● PASSAGE FOR REVIEW:
[Start of section]
Wednesday, March 30, 2011

FML - Again.

Clearly I haven't figured out how to make my blog look any better. It saddens me - because I have seem some really great looking ones out there. Whenever I try to mess around with the templates it just gets really really ugly - thus - my same boring look. Not so interesting huh?

News on the home front? Well - my bipolar suicidal son who had moved in with us has decided that he will be happier living with his new girlfriend. Oh - BTW - they've known each other a week. BUT - he's going to live there - and it matters not at all to him what we think. We warned him that this is a disaster waiting to happen - that all four of them get ONE "bounce back" and this one was his - and that when it all falls apart ( which we know it will) that the baby is the one that has a place to bounce back to. Not him. He seems fine with that.
[End of section]
● EXERCISE SET:
[1] In the blog post, how long have the son and his new girlfriend known each other?
[2] Copy everything in the blog post from "Clearly I haven't" down to "so interesting huh?", swapping "templates" for "themes".

Dataset records
[Start of section]
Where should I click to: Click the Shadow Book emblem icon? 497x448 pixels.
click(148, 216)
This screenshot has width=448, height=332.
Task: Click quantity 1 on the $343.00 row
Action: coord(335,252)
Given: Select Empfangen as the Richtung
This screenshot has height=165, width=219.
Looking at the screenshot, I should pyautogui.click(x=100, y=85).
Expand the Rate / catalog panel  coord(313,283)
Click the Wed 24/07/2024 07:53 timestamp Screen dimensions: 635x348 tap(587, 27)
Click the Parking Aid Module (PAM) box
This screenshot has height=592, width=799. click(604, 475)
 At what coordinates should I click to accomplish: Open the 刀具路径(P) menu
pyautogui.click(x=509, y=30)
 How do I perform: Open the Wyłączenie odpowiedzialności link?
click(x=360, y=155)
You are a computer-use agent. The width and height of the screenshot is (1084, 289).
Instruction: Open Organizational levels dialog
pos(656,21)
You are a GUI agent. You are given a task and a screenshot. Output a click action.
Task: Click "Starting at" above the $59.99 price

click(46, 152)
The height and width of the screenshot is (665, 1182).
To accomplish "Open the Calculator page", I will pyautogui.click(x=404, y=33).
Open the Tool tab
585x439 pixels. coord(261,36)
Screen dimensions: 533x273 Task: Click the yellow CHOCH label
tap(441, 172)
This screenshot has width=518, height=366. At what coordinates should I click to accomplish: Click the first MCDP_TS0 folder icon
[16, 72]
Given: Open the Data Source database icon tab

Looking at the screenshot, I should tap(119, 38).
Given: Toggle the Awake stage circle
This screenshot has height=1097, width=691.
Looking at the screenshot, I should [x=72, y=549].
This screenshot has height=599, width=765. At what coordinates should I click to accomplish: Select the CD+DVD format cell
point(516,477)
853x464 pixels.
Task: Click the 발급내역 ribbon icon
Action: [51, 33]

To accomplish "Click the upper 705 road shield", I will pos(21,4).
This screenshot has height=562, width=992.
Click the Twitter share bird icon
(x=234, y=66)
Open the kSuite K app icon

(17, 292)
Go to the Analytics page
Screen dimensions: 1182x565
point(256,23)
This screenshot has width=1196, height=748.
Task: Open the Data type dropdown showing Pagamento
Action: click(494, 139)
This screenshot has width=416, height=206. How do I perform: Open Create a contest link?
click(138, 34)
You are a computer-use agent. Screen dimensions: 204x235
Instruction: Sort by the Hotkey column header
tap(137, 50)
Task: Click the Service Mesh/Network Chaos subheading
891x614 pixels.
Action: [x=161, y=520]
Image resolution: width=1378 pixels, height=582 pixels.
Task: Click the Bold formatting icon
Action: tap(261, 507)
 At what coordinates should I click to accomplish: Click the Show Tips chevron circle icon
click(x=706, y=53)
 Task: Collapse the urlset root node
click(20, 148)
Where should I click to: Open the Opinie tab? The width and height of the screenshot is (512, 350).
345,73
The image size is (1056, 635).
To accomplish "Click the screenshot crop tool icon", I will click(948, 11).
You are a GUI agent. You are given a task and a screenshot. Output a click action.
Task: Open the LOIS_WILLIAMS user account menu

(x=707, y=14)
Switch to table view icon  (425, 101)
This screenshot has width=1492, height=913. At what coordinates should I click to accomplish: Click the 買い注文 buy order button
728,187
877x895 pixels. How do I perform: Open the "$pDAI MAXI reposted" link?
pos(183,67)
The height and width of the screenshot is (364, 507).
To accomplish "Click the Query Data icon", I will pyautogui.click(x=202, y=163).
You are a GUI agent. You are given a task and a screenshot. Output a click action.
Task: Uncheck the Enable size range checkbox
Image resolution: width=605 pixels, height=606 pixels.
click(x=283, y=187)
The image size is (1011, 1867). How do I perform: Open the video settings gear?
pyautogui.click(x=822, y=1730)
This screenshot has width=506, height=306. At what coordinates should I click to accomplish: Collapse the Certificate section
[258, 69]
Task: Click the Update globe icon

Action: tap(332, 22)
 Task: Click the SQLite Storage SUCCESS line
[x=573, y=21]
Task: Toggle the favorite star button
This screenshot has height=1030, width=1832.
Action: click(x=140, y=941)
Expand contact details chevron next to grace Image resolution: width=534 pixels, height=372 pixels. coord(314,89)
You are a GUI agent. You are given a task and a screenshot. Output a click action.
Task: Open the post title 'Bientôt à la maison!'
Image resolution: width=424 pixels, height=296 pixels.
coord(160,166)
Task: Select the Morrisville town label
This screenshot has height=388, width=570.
[End of section]
● PER-TASK OUTPUTS:
[1] They've known each other a week.

[2]
Clearly I haven't figured out how to make my blog look any better. It saddens me - because I have seem some really great looking ones out there. Whenever I try to mess around with the themes it just gets really really ugly - thus - my same boring look. Not so interesting huh?